Two Reportedly Wounded After Shots Fired Near White House
Favicon 
www.dailysignal.com

Two Reportedly Wounded After Shots Fired Near White House

Two were wounded after shots were fired outside the White House near the Eisenhower Executive Office Building, including the potential suspect, CBS news reported. FBI Director Kash Patel confirmed Saturday evening that the bureau is investigating after reporters heard shots fired near the White House. “FBI is on the scene and supporting Secret Service responding to shots fired near White House grounds – we will update the public as we’re able,” Patel posted on X. About 15 to 30 gunshots were fired, according to CBS. FBI is on the scene and supporting Secret Service responding to shots fired near White House grounds – we will update the public as we’re able— FBI Director Kash Patel (@FBIDirectorKash) May 23, 2026 “The U.S. Secret Service is gathering information and will have more on this incident shortly,” the Secret Service told The Daily Signal in a statement Saturday.

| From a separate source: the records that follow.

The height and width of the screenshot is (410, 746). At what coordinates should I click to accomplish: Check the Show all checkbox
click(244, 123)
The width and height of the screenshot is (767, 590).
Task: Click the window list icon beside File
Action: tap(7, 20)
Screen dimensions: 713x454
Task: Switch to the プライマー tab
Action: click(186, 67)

Police and security forces swarmed the area around the White House after reports of shots fired, AFP journalists reported. President Donald Trump was at the White House at the time. Selina Wang, senior White House correspondent for ABC News, was on the scene. I was in the middle of taping on my iPhone for a social video from the White House North Lawn when we heard the shots. It sounded like dozens of gunshots. We were told to sprint to the press briefing room where we are holding now. pic.twitter.com/iqdQwh4soq— Selina Wang (@selinawangtv) May 23, 2026 Trump recently posted an update on the negotiations seeking peace with Iran. “Final aspects and details of the Deal are currently being discussed, and will be announced shortly,” the president wrote on Truth Social. “In addition to many other elements of the Agreement, the Strait of Hormuz will be opened.” This is a breaking news story and will be updated.